KV: I think the connection that we all have in the Peter Brotzmann Tentet and with other people that we choose to work with in different forms of expression, is in the curiosity that we all have with this process. It's a search to find things with sound, and you cannot work with someone that is going to do that half way. And it's not as if we talk about it or that it's similar to walking onto a football field and saying, let's get out there and play! It's just an understood thing. It's understood that we respect each other and part of the reason is because everyone is about the music, working together, and finding out where it's going to take us. And even with the performance last night, "Be Music, Night," it was there from the first rehearsal all the way to the concert. It was always evolving. And I have to say that I was quite impressed with Mike Pearson because he improvised his approach to the text while interacting with the group. Every time he read the poems, it was different. I was quite surprised by that because I thought he would have a set way of reading the material and we would work around that. I think that the project was exceptional, but I don't think that the approach to the project was exceptional because that is the way we always work, all of the time.
We are talking about doing this performance again because there are so many ways that we can approach the same piece. And that flexibility and interest is the commonality between all of the different things that we do both individually and in different kinds of groups. There are just so many different possibilities to utilize the different tools that we have to constantly reinvent the thing and that commitment is just understood. It is not talked about, it is shown. It's the physical expression of being there on stage and knowing that the person next to you is with you 100%.
Joe McPhee: For me, I feel very limited in what I can do because contrary to what people think, I'm not a saxophonist. I mean, I play the saxophone and there are saxophonists who I highly respect who have studied the instrument and know it inside and out but I have never had a saxophone lesson in my life. I play it because I really don't have a choice about things. I don't know what my limits are and I don't know what I cannot do. It's a possibility that leads to other things like playing with these three great saxophone players.

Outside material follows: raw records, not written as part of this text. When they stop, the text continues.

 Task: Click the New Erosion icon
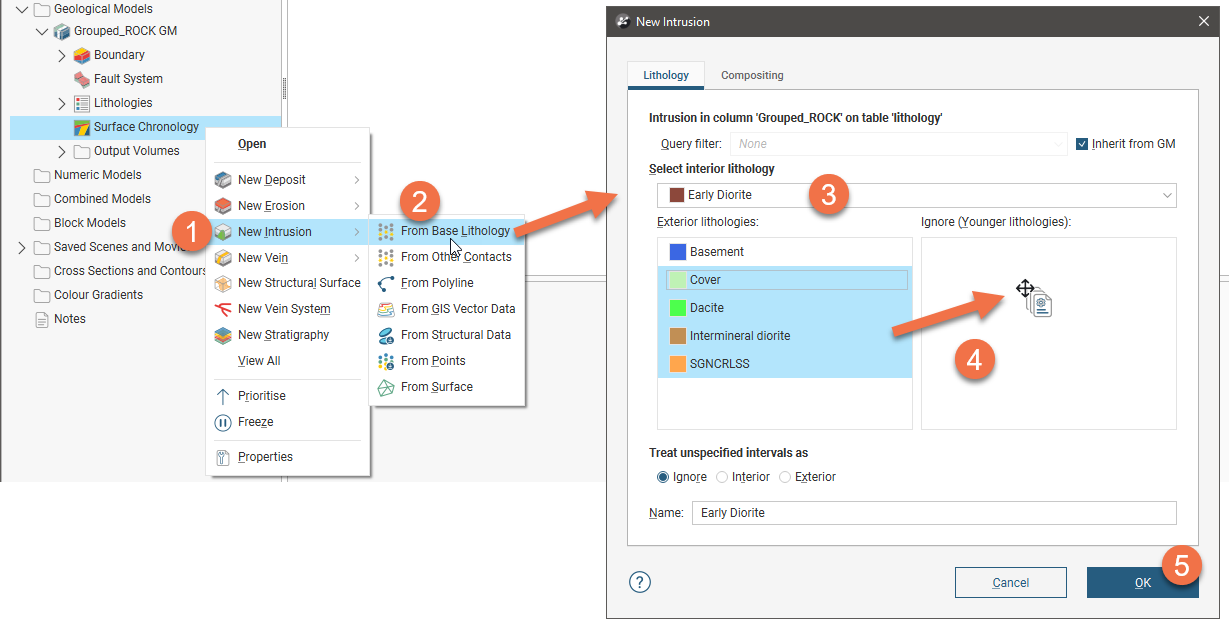[x=223, y=206]
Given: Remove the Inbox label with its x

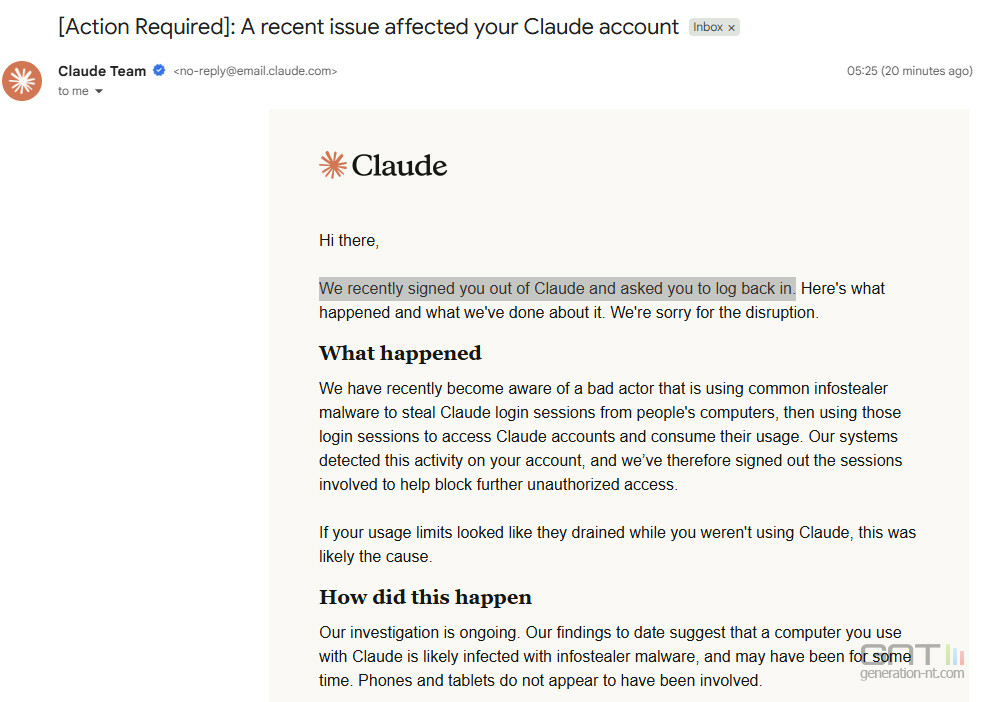Looking at the screenshot, I should coord(731,28).
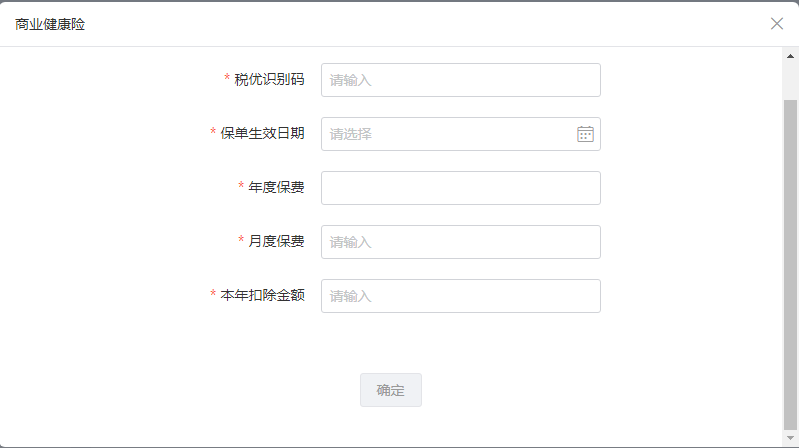Click the 月度保费 field label
Screen dimensions: 799x448
(276, 242)

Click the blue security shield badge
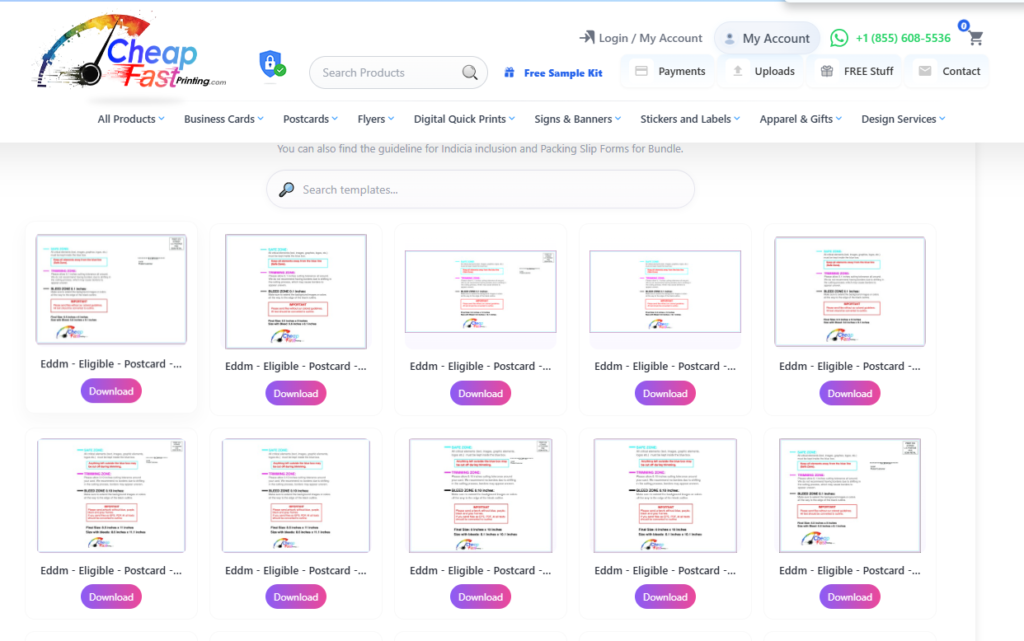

PB: Joe, perhaps you need more coffee.
JM: I had a chance to be in an environment, which makes all of these things just outside of my reach more possible. And this whole thing about free jazz, I don't know what that means. Freedom is a work in progress and what we are doing is a work in progress. It's constantly evolving and I don't know what the next thing is going to be. I just know that I have been looking forward to the next note we are going to play since the last note we played last night.
LP: What is the most critical aspect of improvisation? Is it the statement itself or is it how you arrived at the statement to begin with?
KV: I did a tour in October of 2004 with Paul Lytton and Phil Wachsmann, and Lytton talked very specifically about his frustration with results. He felt that some of the musicians he has worked with have become more concerned with the end result as opposed to the process. He seems very much concerned with the performance and how it is connected to really looking for what might happen, and perhaps not caring quite as much as other musicians about having something musically successful.
PB: I think that after all of these years, I try to avoid the term free jazz, which I have hated from the very beginning. But I also have nothing against the result after a period of work, but that was not the process early on. I learned that it's good to have something in mind, and if you get there, it can be quite a nice feeling and then you can think about the next night or the next note. For Lytton, it might be one way of looking at it but even if it gets you the freedom you want, you need to see what is happening and look at the process because the process is the thing. But I think it also limits your way of working, thinking and feeling. I'm sure I would have talked about it differently twenty years ago but my feeling after all of these years of playing is that the result is not such a bad thing.